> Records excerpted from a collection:
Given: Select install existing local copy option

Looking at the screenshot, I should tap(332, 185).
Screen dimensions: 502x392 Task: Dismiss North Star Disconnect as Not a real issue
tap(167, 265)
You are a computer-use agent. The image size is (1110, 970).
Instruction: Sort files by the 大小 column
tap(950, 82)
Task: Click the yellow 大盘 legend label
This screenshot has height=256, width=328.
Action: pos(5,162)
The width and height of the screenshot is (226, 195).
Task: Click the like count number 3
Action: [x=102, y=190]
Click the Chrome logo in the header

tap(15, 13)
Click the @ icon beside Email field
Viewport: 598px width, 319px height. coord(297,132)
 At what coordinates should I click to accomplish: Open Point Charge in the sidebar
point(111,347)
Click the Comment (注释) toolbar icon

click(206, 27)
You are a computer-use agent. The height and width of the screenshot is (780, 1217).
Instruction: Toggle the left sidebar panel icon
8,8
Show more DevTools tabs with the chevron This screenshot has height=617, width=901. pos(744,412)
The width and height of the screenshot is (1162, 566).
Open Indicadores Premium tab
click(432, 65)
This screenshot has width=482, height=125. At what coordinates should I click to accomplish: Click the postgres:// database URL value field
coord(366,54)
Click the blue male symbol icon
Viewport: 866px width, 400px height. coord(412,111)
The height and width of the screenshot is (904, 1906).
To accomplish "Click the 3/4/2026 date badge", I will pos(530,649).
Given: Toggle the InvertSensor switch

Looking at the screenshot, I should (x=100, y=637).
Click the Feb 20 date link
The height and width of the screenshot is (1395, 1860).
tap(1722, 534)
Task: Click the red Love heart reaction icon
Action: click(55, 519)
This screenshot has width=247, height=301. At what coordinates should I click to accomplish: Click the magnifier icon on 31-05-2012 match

> What this task involves:
If a line in the records has the word "computer", copy that line.

> Output:
You are a computer-use agent. The image size is (1110, 970).
You are a computer-use agent. The height and width of the screenshot is (780, 1217).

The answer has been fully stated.